Decide whether each statement agrees with the article on China's DNA face-mapping research, answering yes or no and quoting the deciding words of the article. 1. The technology is being developed only in China. 2. Police kept New York Times reporters from interviewing residents of Tumxuk. 3. The article says images made from DNA samples have been shown to be accurate.
[Opening Text for analysis section]
China has been trying to develop technology that can map human faces using a DNA sample. Given the communist nation’s mass detention of Uyghurs and other Muslim minorities, some experts worry the technology could be used against these vulnerable populations. The New York Times reported:
The technology, which is also being developed in the United States and elsewhere, is in the early stages of development and can produce rough pictures good enough only to narrow a manhunt or perhaps eliminate suspects. But given the crackdown in Xinjiang, experts on ethics in science worry that China is building a tool that could be used to justify and intensify racial profiling and other state discrimination against Uighurs.
In the long term, experts say, it may even be possible for the Communist government to feed images produced from a DNA sample into the mass surveillance and facial recognition systems that it is building, tightening its grip on society by improving its ability to track dissidents and protesters as well as criminals.
The Times went on to report that some of the research on this technology is taken place in China’s government institutions that receive funding from “respected institutions in Europe.” Scientific journals have published the findings without questioning the origin of the reports or the ethics involved therein, the Times reported. The outlet tried to speak to people in Tumxuk, but “police prevented reporters from The New York Times from interviewing Tumxuk residents, making verifying consent impossible.”
“Many residents had vanished in any case. On the road to one of the internment camps, an entire neighborhood had been bulldozed into rubble,” the outlet added.
Police in America have used the face-mapping technology to identify murder victims and suspects, yet it’s still unclear whether the images made from DNA samples are accurate.
[Closing Text for analysis section]
[Opening Provided information section]
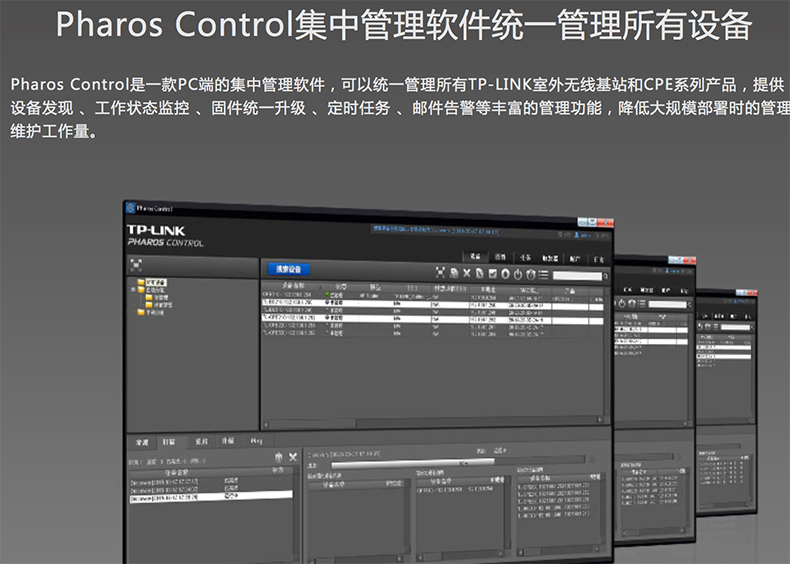Click the X cancel icon in task panel
This screenshot has width=790, height=564.
[x=292, y=456]
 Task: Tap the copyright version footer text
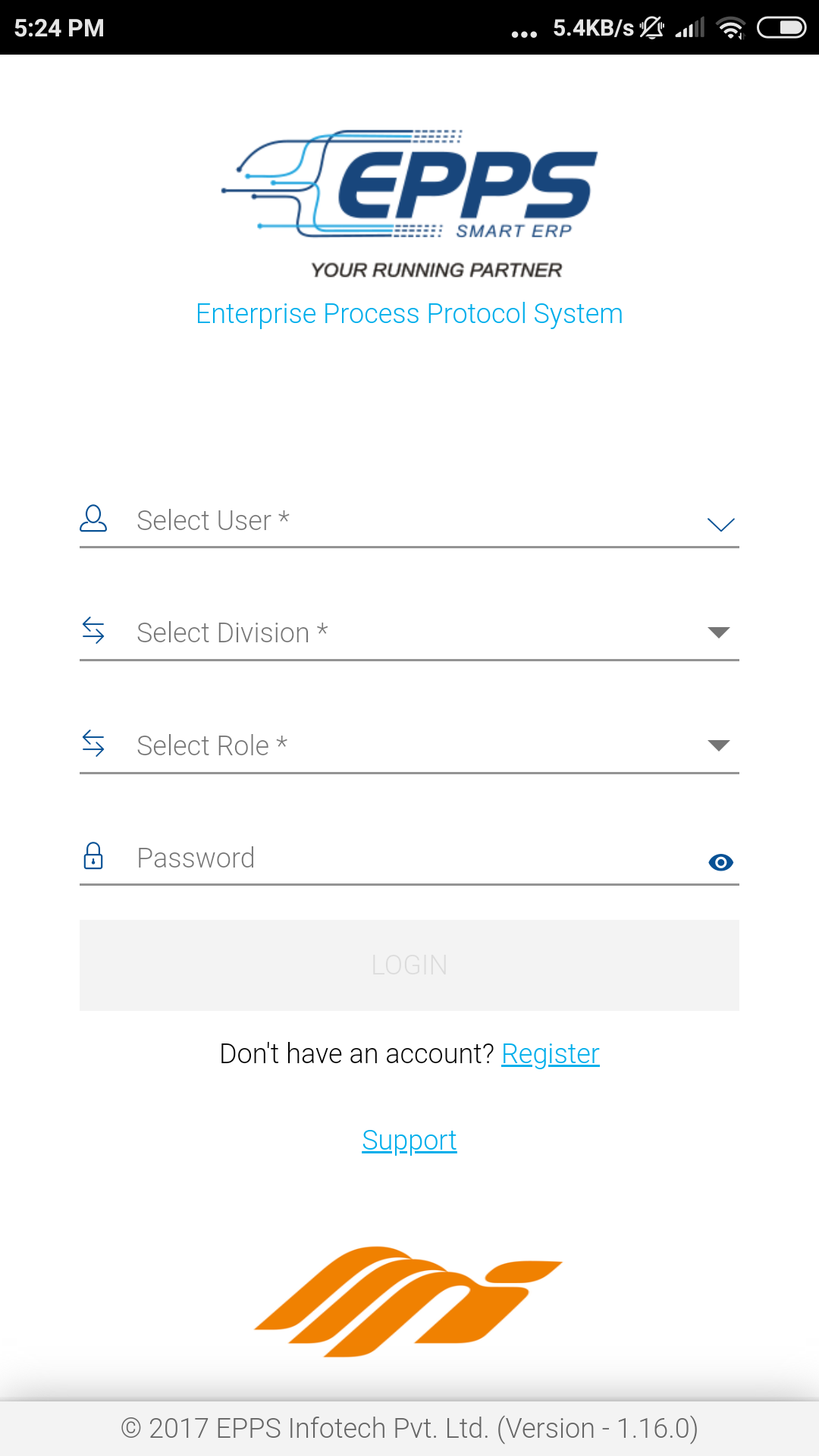(410, 1429)
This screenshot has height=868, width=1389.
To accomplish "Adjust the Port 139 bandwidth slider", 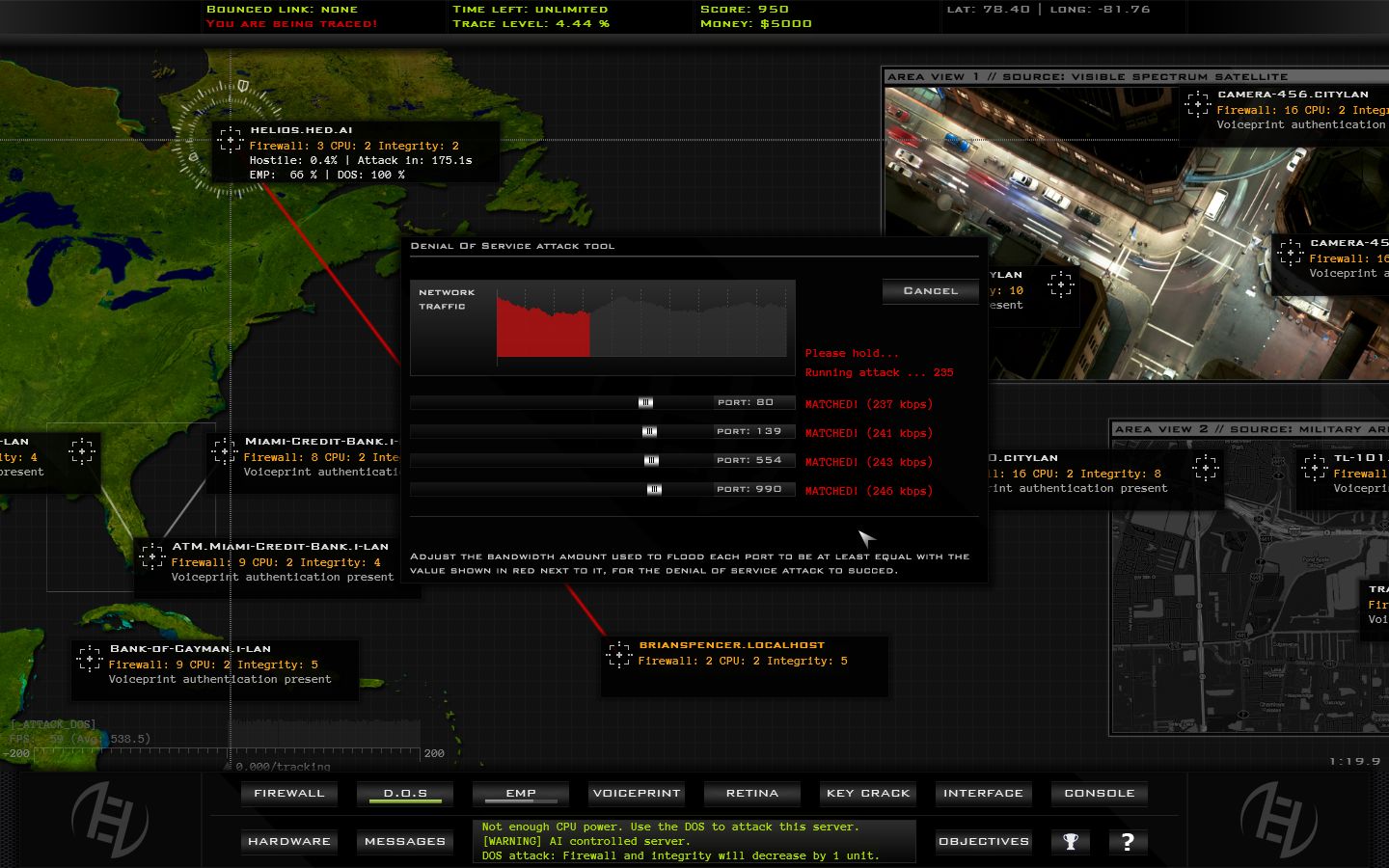I will (648, 431).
[Closing Provided information section]
■ Written reply
1. No: "which is also being developed in the United States and elsewhere"
2. Yes: "police prevented reporters from The New York Times from interviewing Tumxuk residents"
3. No: "it’s still unclear whether the images made from DNA samples are accurate"